Private individual landlords shouldn't be able to buy new affordable housing — usually it would be owned by a council or housing association who'll let rented homes directly to tenants, or sell low cost homeownership flats to first-time buyers. Affordable housing in new developments is usually secured as a condition of planning permission, and if conditions are broken, local authorities are able to take enforcement action.

Should properties not be sold to overseas investors at all?

Homes built in the capital must first and foremost be somewhere for Londoners to live. If any homes are bought by investors — whether overseas or UK-based — and left empty, then that's a scandal and the buyers should be hit with a punitive charge. Sadiq also wants to see people who live and work in London get first dibs on more new housing built in the city, and he has secured a deal with the industry to offer this on new homes at the more affordable end of the market.

Should it be standard for pets to be allowed to live in rentals?

Is there a way to guarantee that London Living Rent properties will be accessible for Londoners who are EU citizens after Brexit? That they won't be pushed down the priority list?

It is the government, not the Mayor, who is responsible for setting eligibility criteria for affordable homes allocations — but from the day Brexit was announced, Sadiq has been lobbying government to guarantee the rights of EU citizens living in the UK after Brexit.

The recent confirmation of this was welcome, but there needs to be much more clarification around their rights after we leave the EU.

Does Mr Khan have any ideas/plans to deal with the overflowing animal shelters and healthy animals put down as a result of the overwhelming majority of rentals being 'no pets allowed'?

As more and more people rent privately for longer, changes to the law about renting are long overdue from government.
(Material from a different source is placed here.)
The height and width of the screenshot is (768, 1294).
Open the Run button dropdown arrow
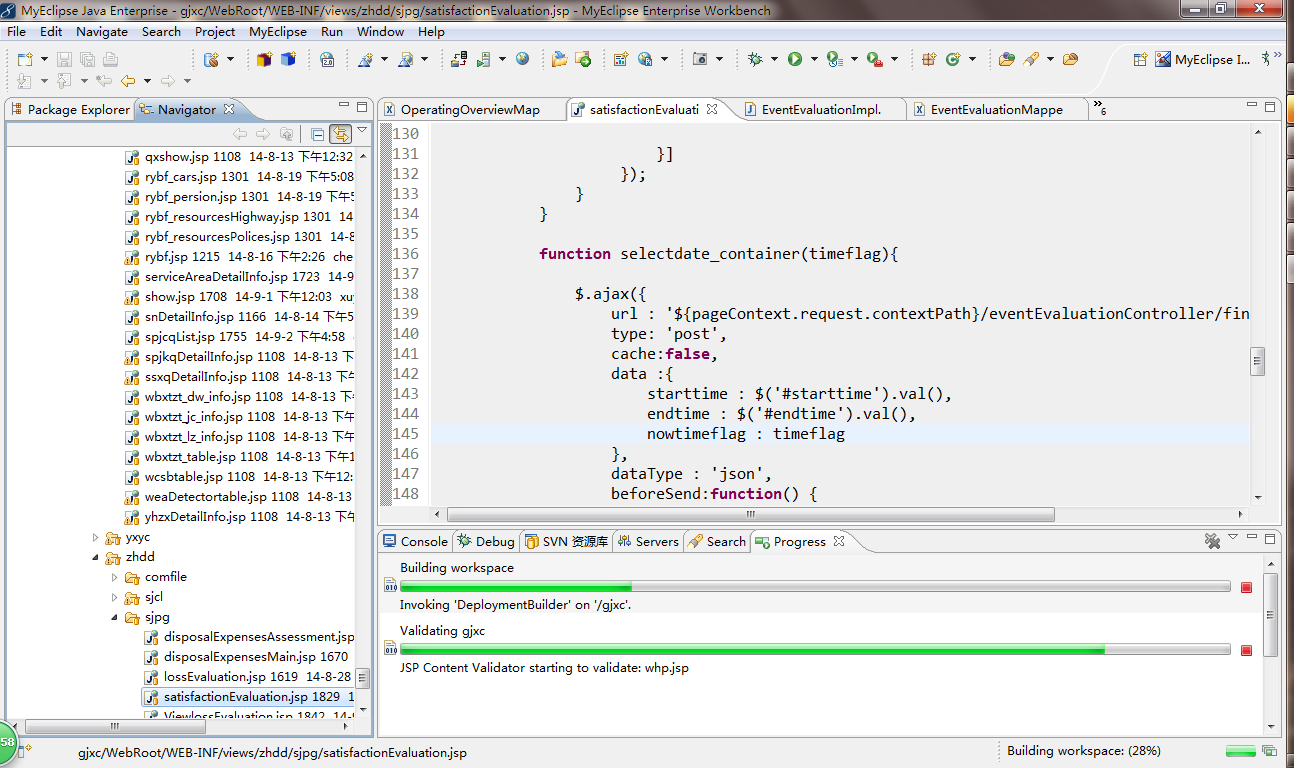812,60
Sadiq, a dog-owner himself, would like to see tenancy law changed to include the right to have a pet as a default. He knows how important pets can be to people in all sorts of situations — last winter it was really important to him that we made sure all the severe weather shelters we ran let rough sleepers keep their dogs with them when they came in from the cold.

Sadiq Khan would "overhaul the private rented sector tomorrow" if he could, says James Murray

What about people who don't need housing anymore? I know a couple living in three-bedroom council house — they don't need a house that big. But that couple still have the right to live there.

When I was a councillor in Islington, before my current job, we had a programme of helping tenants move into smaller flats when their existing ones were bigger than they needed. It worked really well, and I know a lot of other councils do the same. That's what we should be doing to free up bigger homes — other approaches like the bedroom tax are not fair and don't work.

When will the rental property market be regulated, to prevent unreasonably high agency fees and unlawful evictions? When will the Mayor of London start to protect those who don't want to move in after paying almost £1,000 in agency costs, only to discover that after two months, the property is on the market?

If Sadiq was given the powers to do so, he'd overhaul the private rented sector tomorrow. Alongside campaign groups like Generation Rent, Sadiq has said the government must make the private rented sector fit for purpose by scrapping no-fault eviction (known as 'section 21') and giving renters the right to open-ended tenancies. In the meantime, Sadiq has worked with councils to set up a rogue Landlord and agent checker, so Londoners can check if a landlord or letting agent has been convicted of any housing offences before they rent, and report rogue practices online.

Why are so many luxury apartments being built in Brentford? Why is nobody buying them?

Luxury flats are no good to most Londoners. The Mayor wants to see more council, social rented, and other genuinely affordable homes built rather than luxury flats across London. That's why Sadiq's planning policies include a 50% affordable housing target. That means, for example, when he saw plans for 440-odd new homes on the old Citroen site next to the new Brentford stadium, he was able to intervene and push the level of genuinely affordable housing there up to 50%.